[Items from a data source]
════

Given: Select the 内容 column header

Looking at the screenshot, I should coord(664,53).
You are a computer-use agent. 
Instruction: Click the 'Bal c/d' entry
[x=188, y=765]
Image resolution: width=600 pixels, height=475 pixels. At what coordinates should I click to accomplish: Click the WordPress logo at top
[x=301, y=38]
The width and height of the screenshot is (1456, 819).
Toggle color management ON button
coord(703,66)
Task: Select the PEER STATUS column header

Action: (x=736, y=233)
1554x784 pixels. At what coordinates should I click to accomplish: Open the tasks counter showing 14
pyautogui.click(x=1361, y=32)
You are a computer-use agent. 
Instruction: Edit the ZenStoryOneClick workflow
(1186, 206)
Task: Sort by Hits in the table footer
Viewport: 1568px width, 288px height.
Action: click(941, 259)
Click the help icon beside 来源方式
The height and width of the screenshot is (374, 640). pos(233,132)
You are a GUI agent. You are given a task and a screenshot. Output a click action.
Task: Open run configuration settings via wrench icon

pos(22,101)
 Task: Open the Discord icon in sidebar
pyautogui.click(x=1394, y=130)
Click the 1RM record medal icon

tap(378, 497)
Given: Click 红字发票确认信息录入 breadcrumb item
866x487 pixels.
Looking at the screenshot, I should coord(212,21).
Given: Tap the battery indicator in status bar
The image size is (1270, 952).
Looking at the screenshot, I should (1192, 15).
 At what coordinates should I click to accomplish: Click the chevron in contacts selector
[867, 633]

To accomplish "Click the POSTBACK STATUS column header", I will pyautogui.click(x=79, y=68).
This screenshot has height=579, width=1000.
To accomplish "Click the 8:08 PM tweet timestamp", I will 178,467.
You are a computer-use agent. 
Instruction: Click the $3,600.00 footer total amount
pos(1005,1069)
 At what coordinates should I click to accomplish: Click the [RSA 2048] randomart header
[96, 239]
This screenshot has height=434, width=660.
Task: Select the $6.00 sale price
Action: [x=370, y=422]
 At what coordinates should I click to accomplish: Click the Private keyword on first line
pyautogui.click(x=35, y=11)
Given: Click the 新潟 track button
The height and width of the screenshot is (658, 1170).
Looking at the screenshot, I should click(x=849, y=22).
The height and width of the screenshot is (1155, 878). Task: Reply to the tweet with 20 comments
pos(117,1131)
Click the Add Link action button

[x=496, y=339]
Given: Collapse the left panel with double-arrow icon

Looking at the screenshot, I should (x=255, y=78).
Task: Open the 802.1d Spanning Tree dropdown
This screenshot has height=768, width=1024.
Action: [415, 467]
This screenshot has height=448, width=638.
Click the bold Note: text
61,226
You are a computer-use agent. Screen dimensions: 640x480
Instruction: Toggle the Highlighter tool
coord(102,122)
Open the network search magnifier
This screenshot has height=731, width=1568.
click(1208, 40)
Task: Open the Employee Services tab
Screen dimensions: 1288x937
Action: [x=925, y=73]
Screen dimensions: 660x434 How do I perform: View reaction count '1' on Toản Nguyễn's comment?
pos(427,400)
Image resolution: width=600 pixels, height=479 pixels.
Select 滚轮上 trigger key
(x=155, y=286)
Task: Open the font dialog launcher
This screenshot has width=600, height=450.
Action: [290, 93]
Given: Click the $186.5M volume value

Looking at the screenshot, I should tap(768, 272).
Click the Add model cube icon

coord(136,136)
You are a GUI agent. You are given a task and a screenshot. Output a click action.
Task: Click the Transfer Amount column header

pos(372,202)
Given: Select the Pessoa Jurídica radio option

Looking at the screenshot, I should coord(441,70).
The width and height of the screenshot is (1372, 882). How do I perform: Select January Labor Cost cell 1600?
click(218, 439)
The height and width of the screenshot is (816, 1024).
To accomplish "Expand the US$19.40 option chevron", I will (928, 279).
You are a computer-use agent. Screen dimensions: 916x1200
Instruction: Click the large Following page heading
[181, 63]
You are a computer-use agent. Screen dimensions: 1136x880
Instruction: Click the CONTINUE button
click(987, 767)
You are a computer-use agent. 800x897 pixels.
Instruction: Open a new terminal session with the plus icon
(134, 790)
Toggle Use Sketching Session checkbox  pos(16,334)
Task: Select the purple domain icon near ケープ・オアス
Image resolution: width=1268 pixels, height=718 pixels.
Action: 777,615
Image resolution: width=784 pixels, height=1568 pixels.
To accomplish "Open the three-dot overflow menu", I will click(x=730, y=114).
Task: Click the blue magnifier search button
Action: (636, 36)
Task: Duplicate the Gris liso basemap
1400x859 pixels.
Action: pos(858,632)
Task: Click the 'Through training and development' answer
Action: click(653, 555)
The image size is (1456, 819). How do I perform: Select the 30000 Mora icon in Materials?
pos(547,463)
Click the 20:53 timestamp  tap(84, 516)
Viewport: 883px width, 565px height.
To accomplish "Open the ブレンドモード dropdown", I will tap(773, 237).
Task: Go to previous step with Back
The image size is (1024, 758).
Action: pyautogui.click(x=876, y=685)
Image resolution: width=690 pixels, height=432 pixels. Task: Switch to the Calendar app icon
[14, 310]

════

Go through the entries above and report how many lines hold the word "timestamp". Nothing but the number is needed.

▶ Completed task
2